Christine Varney, Obama’s pick to lead the DoJ’s antitrust division, rescinded guidelines limiting scrutiny of high-tech firms, leaving a void that creates much uncertainty. Yet, as troubling as that may be to large companies, “Obama’s appointment to head the FTC, Jon Leibowitz, has Silicon Valley’s Web 2.0 entrepreneurs in his crosshairs,” Ballon said.

Chairman Leibowitz has been a vocal critic of online advertising practices, warning Internet companies earlier this year that “a day of reckoning may be fast approaching” and, according to Ars Technica, “he suggested that the FTC may have to use its subpoena authority to force companies to cough up information requested by the agency.”

With the regulatory environment looking increasingly hostile, one can understand why Valley denizens might gasp with disbelief at the president’s proposal to impose U.S. taxes on overseas profits.

“It would be like an earthquake for high tech,” said Carl Guardino, chief executive of the Silicon Valley Leadership Group.

Aiming a tax grab at productive companies growing international markets while bailing out decrepit industries at home doesn’t make a lot of sense. Silicon Valley entrepreneur and investor Peter Thiel put it this way: “With its massive wealth transfers to the unproductive sectors of the economy, the government is becoming an increasingly reactionary force in American society.” The administration’s offer of subsidies to “green tech” firms fails to make up for this mismanagement.

Transparency Must Be Taken

The Department of Energy recently announced that it will lend US$465 million to Silicon Valley-based Tesla Motors to build an electric sedan and the battery packs needed to propel it.
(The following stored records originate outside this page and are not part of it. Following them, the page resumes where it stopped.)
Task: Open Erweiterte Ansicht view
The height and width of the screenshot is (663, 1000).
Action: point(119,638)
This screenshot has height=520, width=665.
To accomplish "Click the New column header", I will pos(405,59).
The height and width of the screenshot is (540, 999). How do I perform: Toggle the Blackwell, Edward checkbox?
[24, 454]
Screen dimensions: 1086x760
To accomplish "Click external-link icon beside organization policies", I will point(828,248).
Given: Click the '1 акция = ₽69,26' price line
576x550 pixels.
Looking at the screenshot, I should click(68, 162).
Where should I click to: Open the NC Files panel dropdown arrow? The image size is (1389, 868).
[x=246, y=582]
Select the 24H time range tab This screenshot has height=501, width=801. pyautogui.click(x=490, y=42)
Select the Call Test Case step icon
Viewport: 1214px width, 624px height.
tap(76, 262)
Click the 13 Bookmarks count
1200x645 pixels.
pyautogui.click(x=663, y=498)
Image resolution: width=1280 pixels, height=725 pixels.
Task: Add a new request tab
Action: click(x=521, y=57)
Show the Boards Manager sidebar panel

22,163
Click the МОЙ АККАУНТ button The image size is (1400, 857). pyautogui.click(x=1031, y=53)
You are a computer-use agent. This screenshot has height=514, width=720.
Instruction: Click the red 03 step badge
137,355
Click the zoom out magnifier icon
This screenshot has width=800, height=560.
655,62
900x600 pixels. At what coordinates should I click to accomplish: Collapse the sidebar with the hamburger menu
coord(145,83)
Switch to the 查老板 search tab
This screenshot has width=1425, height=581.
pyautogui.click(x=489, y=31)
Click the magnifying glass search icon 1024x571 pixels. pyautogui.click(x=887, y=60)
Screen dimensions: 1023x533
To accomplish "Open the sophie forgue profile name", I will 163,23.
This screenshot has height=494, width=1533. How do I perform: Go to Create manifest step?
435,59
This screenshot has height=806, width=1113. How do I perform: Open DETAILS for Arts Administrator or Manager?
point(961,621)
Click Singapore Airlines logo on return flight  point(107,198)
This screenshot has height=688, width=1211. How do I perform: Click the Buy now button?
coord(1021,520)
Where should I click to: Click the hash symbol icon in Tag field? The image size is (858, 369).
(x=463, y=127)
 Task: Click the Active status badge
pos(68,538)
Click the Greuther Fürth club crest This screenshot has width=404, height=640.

This is great news for Tesla, but such intervention distorts markets, making supply less in sync with true demand. How did a seemingly pro-tech administration move toward such a reactionary path?

“The use of tech was at the heart of Obama’s campaign,” explains Hoover Institution Research Fellow Bill Whalen, “but a tech agenda was not.” If that is true, then Silicon Valley is in for a very rude awakening.

Even the administration’s commitment to using technology has stalled. For instance, the president promised that “when there is a bill that ends up on my desk as a president, you the public will have five days to look online and find out what’s in it before I sign it, so that you know what your government’s doing.” Of course, this promise has been broken, and only one bill (the DTV Delay Act) has been exposed to sunlight so far.

Jim Harper, a Cato Institute scholar and founder of Washington Watch, is disappointed in the slow movement of the Obama administration toward greater transparency, but he’s not surprised.

Transparency “won’t be a gift from government,” Harper said. Rather, “it is something we have to take from them.”

That is not an easy task, but perhaps it’s one the tech community’s data management can help to achieve.

So far, president Obama has failed to provide an embattled tech sector with any solutions — only with a new problem to be solved. Silicon Valley needs to figure out how to move policy toward a more tech-friendly path before things get worse.


Sonia Arrison, a TechNewsWorld columnist, is senior fellow in technology studies at the California-based Pacific Research Institute.